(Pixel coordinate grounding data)
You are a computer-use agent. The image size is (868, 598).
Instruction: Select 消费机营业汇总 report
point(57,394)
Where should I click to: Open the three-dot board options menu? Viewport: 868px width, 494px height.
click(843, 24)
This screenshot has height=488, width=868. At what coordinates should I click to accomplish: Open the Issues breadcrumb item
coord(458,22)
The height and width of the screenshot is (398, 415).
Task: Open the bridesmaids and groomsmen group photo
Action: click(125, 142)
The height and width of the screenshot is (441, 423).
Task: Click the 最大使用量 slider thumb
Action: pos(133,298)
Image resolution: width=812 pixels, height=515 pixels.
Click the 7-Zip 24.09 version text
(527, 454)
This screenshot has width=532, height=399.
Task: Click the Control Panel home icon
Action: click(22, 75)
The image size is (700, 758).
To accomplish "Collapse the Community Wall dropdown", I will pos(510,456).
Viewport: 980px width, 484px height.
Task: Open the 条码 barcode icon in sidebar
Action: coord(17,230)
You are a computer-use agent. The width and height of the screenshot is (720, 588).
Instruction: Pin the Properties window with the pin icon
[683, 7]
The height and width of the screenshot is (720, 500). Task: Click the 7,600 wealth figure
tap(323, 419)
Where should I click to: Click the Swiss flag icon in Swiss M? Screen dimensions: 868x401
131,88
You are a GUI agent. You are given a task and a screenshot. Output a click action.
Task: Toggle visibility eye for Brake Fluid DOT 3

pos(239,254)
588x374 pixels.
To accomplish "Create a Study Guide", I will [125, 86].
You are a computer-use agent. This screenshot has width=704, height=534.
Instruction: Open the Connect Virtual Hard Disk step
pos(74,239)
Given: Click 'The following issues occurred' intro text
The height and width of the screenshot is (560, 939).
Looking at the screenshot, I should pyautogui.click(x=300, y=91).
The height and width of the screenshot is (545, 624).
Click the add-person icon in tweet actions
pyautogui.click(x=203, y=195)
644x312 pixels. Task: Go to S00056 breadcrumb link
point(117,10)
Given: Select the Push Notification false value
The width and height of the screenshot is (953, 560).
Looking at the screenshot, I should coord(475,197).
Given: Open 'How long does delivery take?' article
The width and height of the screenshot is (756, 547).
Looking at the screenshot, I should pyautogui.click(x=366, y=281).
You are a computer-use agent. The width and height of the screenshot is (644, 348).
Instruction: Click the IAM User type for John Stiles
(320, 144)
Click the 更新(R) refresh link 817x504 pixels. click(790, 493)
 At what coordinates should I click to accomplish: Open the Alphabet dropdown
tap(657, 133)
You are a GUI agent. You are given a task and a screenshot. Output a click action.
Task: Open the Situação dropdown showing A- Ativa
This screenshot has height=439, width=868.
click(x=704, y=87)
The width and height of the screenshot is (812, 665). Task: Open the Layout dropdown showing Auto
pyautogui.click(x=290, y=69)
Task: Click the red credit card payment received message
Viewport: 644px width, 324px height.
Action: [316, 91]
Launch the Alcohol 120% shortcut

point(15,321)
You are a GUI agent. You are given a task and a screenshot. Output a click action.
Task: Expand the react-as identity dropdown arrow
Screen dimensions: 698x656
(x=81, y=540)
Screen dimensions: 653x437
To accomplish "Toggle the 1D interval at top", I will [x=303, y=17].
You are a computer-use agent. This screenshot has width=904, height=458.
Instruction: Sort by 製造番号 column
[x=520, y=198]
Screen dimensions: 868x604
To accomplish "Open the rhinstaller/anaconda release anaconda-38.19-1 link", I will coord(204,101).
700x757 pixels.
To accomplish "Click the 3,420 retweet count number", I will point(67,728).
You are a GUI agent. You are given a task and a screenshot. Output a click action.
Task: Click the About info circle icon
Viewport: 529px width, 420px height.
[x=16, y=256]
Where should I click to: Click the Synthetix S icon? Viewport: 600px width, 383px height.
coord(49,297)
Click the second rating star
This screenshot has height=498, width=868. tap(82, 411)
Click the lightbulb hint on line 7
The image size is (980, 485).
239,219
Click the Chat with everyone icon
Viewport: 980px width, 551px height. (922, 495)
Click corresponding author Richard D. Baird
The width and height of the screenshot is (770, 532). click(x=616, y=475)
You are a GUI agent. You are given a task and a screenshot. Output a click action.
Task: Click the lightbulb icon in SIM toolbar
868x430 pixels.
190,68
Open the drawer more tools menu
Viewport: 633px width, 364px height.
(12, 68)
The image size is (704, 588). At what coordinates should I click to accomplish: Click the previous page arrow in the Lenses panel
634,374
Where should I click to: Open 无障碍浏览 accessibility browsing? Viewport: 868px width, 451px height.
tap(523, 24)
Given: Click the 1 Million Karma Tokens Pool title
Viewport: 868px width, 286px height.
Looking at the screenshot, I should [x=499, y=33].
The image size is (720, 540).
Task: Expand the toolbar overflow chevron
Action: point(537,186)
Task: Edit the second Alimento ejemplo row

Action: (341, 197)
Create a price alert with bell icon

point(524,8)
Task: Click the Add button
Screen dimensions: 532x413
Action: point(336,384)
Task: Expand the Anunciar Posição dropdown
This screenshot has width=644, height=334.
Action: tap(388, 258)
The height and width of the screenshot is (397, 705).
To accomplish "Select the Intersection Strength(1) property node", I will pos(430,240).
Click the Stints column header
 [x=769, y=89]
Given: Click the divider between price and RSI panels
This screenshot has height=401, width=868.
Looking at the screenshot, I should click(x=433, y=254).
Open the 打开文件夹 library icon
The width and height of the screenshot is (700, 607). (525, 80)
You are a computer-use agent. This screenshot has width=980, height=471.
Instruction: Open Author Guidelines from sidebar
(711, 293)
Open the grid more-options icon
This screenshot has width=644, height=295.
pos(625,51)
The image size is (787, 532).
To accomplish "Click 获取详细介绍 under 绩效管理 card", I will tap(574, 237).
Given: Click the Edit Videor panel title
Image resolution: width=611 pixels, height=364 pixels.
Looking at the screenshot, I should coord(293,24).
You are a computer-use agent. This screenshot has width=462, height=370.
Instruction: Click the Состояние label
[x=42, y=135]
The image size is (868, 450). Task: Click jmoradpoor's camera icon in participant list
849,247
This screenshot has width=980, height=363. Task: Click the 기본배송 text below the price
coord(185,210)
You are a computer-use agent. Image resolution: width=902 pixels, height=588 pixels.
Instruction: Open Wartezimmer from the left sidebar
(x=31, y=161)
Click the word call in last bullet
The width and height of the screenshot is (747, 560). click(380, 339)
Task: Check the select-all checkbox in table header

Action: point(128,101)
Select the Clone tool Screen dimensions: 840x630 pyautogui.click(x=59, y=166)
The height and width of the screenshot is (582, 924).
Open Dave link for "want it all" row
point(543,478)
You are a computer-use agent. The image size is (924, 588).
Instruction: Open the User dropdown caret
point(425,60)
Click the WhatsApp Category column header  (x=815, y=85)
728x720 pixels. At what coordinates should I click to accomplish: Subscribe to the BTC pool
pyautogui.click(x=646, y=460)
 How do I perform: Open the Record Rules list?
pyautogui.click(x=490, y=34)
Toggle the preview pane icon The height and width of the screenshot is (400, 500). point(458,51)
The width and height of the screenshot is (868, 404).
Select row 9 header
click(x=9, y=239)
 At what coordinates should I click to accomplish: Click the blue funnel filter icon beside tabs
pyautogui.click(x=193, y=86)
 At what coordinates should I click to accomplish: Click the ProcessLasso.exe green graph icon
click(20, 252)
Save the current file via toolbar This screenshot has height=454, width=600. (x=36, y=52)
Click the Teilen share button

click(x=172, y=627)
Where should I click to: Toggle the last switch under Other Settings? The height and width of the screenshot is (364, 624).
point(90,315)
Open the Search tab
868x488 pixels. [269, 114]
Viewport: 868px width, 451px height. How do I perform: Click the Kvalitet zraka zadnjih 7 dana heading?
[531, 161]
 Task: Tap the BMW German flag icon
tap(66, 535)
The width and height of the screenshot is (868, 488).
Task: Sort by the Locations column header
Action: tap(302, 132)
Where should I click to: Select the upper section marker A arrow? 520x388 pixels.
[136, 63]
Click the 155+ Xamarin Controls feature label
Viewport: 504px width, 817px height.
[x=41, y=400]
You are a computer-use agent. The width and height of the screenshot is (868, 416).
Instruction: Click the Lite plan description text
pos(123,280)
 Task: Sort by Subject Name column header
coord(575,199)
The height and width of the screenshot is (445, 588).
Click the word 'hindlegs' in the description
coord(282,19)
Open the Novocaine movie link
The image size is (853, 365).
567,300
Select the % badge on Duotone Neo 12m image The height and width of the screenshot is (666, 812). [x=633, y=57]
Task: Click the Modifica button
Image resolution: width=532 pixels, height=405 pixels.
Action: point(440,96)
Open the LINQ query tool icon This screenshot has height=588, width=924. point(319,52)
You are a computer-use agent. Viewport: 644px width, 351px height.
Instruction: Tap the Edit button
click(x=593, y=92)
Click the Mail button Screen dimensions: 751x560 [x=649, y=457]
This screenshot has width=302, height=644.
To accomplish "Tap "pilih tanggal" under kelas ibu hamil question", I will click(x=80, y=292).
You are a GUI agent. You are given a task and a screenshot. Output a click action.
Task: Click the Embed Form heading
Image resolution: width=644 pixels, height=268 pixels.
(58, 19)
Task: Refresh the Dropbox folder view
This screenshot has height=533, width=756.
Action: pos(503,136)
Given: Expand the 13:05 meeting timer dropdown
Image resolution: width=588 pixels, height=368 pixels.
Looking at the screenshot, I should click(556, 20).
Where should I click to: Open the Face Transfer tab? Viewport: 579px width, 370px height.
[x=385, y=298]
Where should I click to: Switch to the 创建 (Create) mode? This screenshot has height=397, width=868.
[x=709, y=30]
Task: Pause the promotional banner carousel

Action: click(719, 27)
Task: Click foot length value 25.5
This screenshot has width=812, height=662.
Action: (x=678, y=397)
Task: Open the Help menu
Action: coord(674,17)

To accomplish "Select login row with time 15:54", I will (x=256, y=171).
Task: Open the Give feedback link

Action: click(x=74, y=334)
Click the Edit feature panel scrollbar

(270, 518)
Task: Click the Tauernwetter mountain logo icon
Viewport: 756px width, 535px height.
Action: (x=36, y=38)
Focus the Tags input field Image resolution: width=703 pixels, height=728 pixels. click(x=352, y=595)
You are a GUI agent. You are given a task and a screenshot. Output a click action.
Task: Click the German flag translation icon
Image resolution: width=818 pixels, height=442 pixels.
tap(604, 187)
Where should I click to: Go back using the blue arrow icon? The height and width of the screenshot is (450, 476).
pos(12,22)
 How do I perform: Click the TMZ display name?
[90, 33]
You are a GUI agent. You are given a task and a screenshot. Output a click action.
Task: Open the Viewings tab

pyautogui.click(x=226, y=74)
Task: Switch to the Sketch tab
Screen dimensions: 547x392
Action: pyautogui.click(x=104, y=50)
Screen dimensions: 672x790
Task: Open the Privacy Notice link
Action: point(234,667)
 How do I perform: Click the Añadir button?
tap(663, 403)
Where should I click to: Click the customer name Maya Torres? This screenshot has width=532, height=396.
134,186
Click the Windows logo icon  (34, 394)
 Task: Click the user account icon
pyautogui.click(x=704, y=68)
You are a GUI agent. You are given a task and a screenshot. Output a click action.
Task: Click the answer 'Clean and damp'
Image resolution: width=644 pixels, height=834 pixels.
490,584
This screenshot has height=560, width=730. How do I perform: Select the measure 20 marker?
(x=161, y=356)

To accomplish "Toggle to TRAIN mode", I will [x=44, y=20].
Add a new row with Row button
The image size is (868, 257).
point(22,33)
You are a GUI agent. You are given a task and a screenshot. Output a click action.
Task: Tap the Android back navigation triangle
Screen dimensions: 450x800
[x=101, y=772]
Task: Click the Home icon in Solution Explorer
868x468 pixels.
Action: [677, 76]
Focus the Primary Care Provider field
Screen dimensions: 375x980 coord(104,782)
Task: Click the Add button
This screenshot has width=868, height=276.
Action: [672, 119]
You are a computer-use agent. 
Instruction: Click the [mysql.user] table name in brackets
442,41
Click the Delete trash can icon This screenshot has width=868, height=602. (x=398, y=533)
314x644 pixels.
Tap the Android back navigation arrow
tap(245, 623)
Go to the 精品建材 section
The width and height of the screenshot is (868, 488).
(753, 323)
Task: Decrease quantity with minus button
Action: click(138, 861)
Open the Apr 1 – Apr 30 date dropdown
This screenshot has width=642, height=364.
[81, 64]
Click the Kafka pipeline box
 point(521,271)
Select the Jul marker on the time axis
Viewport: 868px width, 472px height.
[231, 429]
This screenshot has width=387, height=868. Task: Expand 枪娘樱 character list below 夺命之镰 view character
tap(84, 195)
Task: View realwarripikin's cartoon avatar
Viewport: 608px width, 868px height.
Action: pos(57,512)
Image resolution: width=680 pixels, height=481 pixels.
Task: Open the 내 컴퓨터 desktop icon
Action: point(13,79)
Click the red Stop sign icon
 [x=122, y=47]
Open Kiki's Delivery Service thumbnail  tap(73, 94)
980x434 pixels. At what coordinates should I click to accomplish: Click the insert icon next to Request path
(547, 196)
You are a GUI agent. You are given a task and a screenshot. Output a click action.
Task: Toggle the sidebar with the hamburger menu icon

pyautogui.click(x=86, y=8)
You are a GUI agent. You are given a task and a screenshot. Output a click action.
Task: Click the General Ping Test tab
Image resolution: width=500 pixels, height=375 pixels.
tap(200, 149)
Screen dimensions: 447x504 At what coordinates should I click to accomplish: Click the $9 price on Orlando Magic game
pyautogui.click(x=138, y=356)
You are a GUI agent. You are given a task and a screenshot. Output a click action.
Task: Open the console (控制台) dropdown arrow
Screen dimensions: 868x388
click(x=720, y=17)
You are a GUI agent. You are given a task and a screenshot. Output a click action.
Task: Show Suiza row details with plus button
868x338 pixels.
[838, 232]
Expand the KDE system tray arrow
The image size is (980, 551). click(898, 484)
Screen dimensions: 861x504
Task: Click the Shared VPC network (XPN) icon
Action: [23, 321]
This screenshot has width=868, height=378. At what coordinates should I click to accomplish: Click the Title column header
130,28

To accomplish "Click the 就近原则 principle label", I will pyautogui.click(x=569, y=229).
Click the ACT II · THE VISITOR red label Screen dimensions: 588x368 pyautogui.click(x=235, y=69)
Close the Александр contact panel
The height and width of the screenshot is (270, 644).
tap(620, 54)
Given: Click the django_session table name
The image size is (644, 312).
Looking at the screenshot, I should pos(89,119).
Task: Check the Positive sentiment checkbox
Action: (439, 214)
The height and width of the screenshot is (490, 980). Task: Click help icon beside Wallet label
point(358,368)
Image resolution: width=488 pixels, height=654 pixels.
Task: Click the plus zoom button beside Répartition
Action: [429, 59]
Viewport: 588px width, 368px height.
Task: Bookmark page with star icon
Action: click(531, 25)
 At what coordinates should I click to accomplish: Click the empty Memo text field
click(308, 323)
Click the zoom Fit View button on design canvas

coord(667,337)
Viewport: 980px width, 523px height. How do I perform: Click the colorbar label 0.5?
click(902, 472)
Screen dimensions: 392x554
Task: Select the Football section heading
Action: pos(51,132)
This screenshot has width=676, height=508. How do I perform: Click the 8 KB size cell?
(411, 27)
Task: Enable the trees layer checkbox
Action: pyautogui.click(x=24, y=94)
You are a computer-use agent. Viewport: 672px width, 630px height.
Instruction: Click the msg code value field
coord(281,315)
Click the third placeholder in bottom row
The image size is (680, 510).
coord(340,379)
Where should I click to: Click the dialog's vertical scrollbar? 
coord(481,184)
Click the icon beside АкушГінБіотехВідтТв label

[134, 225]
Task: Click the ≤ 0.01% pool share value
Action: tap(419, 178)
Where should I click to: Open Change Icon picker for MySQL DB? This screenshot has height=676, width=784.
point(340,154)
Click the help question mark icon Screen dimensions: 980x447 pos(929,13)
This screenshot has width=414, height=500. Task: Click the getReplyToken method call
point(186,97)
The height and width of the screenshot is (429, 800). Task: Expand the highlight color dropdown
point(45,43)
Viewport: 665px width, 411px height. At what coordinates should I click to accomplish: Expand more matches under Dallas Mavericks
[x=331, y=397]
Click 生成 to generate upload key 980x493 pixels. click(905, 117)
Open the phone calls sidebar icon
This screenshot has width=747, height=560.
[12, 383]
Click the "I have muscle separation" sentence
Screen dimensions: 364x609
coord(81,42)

• [EXERCISE REQUIREMENTS]:
For this exercise, repeat exactly the lines of the data above from the one with "This screenshot has height=401, width=868." down to the one with "Click the WhatsApp", both end lines included.

• [ANSWER BELOW]:
This screenshot has height=401, width=868.
Looking at the screenshot, I should click(x=433, y=254).
Open the 打开文件夹 library icon
The width and height of the screenshot is (700, 607). (525, 80)
You are a computer-use agent. This screenshot has width=980, height=471.
Instruction: Open Author Guidelines from sidebar
(711, 293)
Open the grid more-options icon
This screenshot has width=644, height=295.
pos(625,51)
The image size is (787, 532).
To accomplish "Click 获取详细介绍 under 绩效管理 card", I will tap(574, 237).
Given: Click the Edit Videor panel title
Image resolution: width=611 pixels, height=364 pixels.
Looking at the screenshot, I should coord(293,24).
You are a computer-use agent. This screenshot has width=462, height=370.
Instruction: Click the Состояние label
[x=42, y=135]
The image size is (868, 450). Task: Click jmoradpoor's camera icon in participant list
849,247
This screenshot has width=980, height=363. Task: Click the 기본배송 text below the price
coord(185,210)
You are a computer-use agent. Image resolution: width=902 pixels, height=588 pixels.
Instruction: Open Wartezimmer from the left sidebar
(x=31, y=161)
Click the word call in last bullet
The width and height of the screenshot is (747, 560). click(380, 339)
Task: Check the select-all checkbox in table header

Action: point(128,101)
Select the Clone tool Screen dimensions: 840x630 pyautogui.click(x=59, y=166)
The height and width of the screenshot is (582, 924).
Open Dave link for "want it all" row
point(543,478)
You are a computer-use agent. The image size is (924, 588).
Instruction: Open the User dropdown caret
point(425,60)
Click the WhatsApp Category column header  (x=815, y=85)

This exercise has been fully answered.